Regarding Ordinary And Actual Murders Committed by Cops That Are Hidden by the Authority of Police:

  1. Illegitimately using the color of law by intentionally violating police policy to effect the [murder/manslaughter] of a person.
  2. Illegitimately using the color of law by intentionally withholding information, in violation of police policy, to hide the [murder/manslaughter] of a person.

Conclusion

I don’t think this is exhaustive, and it is applied more to street level cops that higher-up (who have their own failings, I’m sure). I bet I even made some bad rules that comes from my own inexperience in policing.

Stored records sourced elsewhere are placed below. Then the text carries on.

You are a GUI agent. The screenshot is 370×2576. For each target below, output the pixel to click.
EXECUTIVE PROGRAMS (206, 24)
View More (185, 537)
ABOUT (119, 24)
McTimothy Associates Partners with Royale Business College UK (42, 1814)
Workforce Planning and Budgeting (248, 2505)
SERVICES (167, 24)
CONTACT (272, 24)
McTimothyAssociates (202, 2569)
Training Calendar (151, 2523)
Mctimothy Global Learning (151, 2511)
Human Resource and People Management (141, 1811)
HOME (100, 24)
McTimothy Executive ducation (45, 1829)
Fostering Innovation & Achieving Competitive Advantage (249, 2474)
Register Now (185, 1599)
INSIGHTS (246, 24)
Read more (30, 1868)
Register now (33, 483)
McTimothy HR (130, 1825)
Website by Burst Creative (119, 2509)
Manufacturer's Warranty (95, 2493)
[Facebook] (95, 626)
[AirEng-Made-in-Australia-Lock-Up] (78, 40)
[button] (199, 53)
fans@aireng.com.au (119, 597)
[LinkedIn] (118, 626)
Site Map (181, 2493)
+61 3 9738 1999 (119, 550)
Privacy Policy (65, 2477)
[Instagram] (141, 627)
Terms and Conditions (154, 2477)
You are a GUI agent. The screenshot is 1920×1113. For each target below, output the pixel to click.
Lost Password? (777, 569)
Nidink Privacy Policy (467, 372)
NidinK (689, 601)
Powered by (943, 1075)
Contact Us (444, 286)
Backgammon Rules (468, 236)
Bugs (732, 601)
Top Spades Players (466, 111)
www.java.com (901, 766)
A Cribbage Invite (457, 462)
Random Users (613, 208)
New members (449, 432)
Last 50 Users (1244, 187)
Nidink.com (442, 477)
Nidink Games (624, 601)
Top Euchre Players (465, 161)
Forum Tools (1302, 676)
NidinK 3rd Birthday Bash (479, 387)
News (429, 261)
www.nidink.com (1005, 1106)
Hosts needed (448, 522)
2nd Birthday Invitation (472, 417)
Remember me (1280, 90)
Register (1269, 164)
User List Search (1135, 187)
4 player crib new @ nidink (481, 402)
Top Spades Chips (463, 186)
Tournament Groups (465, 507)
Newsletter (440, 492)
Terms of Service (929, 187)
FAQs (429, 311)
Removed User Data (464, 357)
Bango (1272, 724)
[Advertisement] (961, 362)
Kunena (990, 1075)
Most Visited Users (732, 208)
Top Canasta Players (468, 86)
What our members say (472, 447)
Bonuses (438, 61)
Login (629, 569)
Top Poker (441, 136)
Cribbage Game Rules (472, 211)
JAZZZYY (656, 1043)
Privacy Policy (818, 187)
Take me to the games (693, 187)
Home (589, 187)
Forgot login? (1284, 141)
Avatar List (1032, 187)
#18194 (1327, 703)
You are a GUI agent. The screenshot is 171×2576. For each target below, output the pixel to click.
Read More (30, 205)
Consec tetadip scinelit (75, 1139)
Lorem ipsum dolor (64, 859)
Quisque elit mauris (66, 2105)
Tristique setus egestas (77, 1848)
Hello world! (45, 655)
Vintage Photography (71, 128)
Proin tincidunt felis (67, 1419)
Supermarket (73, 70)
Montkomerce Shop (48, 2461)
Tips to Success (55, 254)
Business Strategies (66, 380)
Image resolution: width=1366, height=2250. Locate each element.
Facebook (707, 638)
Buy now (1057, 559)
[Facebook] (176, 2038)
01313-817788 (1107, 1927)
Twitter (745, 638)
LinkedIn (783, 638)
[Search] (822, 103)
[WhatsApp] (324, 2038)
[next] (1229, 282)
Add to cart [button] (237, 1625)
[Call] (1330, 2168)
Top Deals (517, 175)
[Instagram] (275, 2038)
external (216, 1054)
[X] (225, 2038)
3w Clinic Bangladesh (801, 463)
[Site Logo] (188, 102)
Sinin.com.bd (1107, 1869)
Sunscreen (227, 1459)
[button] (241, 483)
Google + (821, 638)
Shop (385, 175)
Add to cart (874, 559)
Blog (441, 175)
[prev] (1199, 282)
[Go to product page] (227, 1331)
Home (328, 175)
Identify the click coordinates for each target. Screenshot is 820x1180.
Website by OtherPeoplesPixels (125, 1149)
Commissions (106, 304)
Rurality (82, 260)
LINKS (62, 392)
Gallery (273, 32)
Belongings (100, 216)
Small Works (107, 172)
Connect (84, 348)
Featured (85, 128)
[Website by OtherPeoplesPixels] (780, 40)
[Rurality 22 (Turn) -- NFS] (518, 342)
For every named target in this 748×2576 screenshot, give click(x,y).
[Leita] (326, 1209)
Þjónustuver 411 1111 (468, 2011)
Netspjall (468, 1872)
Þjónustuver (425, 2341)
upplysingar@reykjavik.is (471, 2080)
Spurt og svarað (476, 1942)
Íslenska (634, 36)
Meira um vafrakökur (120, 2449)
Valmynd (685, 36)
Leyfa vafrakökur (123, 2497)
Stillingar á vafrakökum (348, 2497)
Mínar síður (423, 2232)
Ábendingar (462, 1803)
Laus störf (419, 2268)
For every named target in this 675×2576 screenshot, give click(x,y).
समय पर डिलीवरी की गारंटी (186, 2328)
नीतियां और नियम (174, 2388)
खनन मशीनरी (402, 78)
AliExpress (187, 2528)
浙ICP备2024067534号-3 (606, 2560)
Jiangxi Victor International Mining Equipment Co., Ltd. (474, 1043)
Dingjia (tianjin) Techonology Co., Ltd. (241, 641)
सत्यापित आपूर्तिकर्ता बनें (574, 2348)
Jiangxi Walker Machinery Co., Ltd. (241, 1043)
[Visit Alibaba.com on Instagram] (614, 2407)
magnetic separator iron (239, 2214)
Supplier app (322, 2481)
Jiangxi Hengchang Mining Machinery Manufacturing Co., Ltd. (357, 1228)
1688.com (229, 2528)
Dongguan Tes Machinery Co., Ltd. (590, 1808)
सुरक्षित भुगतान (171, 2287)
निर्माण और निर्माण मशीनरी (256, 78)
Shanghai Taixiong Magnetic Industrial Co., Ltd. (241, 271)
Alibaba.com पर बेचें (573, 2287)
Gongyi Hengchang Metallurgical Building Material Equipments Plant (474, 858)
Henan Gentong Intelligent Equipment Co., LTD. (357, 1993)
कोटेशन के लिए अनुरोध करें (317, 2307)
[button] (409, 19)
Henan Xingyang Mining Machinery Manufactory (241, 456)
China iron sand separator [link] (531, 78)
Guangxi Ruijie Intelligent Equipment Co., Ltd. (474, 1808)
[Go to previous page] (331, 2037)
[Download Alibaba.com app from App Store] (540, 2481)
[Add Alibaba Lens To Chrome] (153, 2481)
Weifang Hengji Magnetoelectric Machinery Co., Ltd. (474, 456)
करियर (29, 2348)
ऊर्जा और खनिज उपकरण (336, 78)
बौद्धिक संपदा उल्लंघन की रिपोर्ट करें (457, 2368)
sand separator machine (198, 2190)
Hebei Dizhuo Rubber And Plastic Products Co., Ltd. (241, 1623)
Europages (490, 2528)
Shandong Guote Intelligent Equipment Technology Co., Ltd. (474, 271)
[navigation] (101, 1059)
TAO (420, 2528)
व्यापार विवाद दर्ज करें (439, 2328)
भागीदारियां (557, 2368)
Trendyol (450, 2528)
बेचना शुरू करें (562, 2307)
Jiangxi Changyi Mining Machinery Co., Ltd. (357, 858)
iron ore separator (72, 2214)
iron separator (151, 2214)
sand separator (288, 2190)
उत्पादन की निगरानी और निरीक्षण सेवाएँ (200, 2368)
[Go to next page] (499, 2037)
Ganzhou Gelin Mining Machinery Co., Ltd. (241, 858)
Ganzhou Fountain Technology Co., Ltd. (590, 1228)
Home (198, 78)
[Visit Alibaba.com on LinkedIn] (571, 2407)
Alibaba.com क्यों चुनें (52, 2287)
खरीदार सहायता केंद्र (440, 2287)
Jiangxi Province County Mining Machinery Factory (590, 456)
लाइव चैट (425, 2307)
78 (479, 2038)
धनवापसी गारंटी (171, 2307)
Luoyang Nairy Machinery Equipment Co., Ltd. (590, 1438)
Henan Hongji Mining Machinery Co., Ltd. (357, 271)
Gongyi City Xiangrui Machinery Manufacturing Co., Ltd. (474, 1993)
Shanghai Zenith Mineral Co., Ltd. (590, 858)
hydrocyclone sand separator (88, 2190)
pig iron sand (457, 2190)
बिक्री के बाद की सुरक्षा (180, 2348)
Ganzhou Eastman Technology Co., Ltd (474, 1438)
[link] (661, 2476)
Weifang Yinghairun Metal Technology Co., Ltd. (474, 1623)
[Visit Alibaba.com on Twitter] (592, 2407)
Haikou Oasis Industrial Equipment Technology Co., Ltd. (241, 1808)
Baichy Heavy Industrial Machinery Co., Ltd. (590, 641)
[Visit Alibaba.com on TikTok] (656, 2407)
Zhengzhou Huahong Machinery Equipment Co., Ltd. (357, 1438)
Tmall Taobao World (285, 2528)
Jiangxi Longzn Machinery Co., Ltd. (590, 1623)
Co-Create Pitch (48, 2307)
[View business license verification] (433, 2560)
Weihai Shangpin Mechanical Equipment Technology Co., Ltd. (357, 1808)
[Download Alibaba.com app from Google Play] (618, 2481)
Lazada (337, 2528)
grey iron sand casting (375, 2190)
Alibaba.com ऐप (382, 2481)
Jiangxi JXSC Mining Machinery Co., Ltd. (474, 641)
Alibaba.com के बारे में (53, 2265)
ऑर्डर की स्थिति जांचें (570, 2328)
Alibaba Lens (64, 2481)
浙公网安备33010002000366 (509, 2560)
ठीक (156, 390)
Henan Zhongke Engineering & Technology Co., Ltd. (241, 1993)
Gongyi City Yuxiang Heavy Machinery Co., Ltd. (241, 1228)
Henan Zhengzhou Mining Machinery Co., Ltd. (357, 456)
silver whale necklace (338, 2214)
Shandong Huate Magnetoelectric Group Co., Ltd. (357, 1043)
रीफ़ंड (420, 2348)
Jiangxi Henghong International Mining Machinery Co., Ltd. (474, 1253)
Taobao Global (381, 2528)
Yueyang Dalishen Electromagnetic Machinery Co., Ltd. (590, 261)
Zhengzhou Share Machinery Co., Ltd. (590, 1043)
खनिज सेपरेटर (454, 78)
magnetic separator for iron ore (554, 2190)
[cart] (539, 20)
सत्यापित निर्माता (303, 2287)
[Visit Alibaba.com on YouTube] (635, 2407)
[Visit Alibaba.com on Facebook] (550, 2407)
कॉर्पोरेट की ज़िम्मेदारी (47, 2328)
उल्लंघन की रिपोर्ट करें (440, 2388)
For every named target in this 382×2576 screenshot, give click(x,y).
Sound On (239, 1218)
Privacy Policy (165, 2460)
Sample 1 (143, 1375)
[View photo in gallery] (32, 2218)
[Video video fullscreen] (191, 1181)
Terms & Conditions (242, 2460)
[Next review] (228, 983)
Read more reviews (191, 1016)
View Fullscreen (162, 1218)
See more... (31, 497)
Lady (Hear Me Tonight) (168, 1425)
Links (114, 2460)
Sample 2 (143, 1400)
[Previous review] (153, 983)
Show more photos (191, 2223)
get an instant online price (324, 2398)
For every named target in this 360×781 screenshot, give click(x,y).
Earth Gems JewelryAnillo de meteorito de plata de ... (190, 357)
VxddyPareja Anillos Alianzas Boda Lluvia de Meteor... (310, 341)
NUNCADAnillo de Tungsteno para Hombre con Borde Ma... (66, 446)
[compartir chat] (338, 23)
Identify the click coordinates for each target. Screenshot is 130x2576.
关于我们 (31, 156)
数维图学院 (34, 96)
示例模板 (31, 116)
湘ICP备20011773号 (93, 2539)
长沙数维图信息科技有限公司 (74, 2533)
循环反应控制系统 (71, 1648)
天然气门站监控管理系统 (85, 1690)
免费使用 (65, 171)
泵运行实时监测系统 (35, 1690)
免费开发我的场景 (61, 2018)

I also don’t know the punishments that should be attached (some are obviously capital crimes, while others are more like traffic fines or misdemeanors). here’s an entirely separate matter about HOW such cases are prosecuted, which itself is a big issue.

However, I do believe that we need to start incorporating police policies into actual CRIMES for police, so that we can rebuild some trust in the system. Regardless of the intent for the system we have, what we know is that it’s not working right now.

I don’t think this is the be-all-end-all of the discussion, but it’s at least a start. Let’s pray that the situation we’re now in blows over, and better days are ahead.